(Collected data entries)
»»

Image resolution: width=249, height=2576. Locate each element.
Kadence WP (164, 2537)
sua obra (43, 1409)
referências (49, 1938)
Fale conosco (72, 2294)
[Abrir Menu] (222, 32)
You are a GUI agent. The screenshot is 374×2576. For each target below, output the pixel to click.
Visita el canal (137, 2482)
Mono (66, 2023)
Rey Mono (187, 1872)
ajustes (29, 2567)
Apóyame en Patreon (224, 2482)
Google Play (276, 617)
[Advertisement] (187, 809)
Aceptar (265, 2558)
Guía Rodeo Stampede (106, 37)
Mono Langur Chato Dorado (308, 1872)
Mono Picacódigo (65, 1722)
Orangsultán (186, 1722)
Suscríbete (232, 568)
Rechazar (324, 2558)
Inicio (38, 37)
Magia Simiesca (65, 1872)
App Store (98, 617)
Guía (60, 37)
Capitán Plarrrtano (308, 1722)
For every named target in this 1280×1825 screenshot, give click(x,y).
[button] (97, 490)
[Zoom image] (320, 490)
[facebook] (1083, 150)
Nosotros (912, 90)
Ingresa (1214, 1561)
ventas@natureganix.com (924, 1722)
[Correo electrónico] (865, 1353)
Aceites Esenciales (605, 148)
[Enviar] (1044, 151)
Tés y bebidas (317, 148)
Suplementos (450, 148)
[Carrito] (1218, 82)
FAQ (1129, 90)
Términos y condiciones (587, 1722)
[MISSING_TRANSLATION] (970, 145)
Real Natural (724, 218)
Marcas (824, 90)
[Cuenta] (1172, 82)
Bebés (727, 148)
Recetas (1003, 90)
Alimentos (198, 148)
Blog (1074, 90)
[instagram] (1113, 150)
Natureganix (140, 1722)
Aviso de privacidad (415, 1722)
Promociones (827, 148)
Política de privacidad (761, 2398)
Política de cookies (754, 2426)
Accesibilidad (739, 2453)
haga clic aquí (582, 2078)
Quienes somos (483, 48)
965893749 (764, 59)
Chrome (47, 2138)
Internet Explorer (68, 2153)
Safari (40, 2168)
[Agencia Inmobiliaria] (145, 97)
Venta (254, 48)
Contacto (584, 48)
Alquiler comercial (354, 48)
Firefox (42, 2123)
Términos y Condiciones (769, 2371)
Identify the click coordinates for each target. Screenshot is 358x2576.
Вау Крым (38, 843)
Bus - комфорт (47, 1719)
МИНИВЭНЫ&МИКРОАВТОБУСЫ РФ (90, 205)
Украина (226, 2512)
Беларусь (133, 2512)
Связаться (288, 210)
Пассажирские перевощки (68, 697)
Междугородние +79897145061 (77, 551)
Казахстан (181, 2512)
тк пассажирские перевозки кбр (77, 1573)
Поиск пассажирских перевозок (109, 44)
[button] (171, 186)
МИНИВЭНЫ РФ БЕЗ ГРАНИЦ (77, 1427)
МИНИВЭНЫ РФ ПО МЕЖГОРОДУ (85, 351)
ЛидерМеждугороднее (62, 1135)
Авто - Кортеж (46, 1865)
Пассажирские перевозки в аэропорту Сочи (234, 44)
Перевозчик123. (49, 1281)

««

Each entry above is to be copied out exactly.

Image resolution: width=249, height=2576. Locate each element.
Kadence WP (164, 2537)
sua obra (43, 1409)
referências (49, 1938)
Fale conosco (72, 2294)
[Abrir Menu] (222, 32)
You are a GUI agent. The screenshot is 374×2576. For each target below, output the pixel to click.
Visita el canal (137, 2482)
Mono (66, 2023)
Rey Mono (187, 1872)
ajustes (29, 2567)
Apóyame en Patreon (224, 2482)
Google Play (276, 617)
[Advertisement] (187, 809)
Aceptar (265, 2558)
Guía Rodeo Stampede (106, 37)
Mono Langur Chato Dorado (308, 1872)
Mono Picacódigo (65, 1722)
Orangsultán (186, 1722)
Suscríbete (232, 568)
Rechazar (324, 2558)
Inicio (38, 37)
Magia Simiesca (65, 1872)
App Store (98, 617)
Guía (60, 37)
Capitán Plarrrtano (308, 1722)
For every named target in this 1280×1825 screenshot, give click(x,y).
[button] (97, 490)
[Zoom image] (320, 490)
[facebook] (1083, 150)
Nosotros (912, 90)
Ingresa (1214, 1561)
ventas@natureganix.com (924, 1722)
[Correo electrónico] (865, 1353)
Aceites Esenciales (605, 148)
[Enviar] (1044, 151)
Tés y bebidas (317, 148)
Suplementos (450, 148)
[Carrito] (1218, 82)
FAQ (1129, 90)
Términos y condiciones (587, 1722)
[MISSING_TRANSLATION] (970, 145)
Real Natural (724, 218)
Marcas (824, 90)
[Cuenta] (1172, 82)
Bebés (727, 148)
Recetas (1003, 90)
Alimentos (198, 148)
Blog (1074, 90)
[instagram] (1113, 150)
Natureganix (140, 1722)
Aviso de privacidad (415, 1722)
Promociones (827, 148)
Política de privacidad (761, 2398)
Política de cookies (754, 2426)
Accesibilidad (739, 2453)
haga clic aquí (582, 2078)
Quienes somos (483, 48)
965893749 (764, 59)
Chrome (47, 2138)
Internet Explorer (68, 2153)
Safari (40, 2168)
[Agencia Inmobiliaria] (145, 97)
Venta (254, 48)
Contacto (584, 48)
Alquiler comercial (354, 48)
Firefox (42, 2123)
Términos y Condiciones (769, 2371)
Identify the click coordinates for each target. Screenshot is 358x2576.
Вау Крым (38, 843)
Bus - комфорт (47, 1719)
МИНИВЭНЫ&МИКРОАВТОБУСЫ РФ (90, 205)
Украина (226, 2512)
Беларусь (133, 2512)
Связаться (288, 210)
Пассажирские перевощки (68, 697)
Междугородние +79897145061 (77, 551)
Казахстан (181, 2512)
тк пассажирские перевозки кбр (77, 1573)
Поиск пассажирских перевозок (109, 44)
[button] (171, 186)
МИНИВЭНЫ РФ БЕЗ ГРАНИЦ (77, 1427)
МИНИВЭНЫ РФ ПО МЕЖГОРОДУ (85, 351)
ЛидерМеждугороднее (62, 1135)
Авто - Кортеж (46, 1865)
Пассажирские перевозки в аэропорту Сочи (234, 44)
Перевозчик123. (49, 1281)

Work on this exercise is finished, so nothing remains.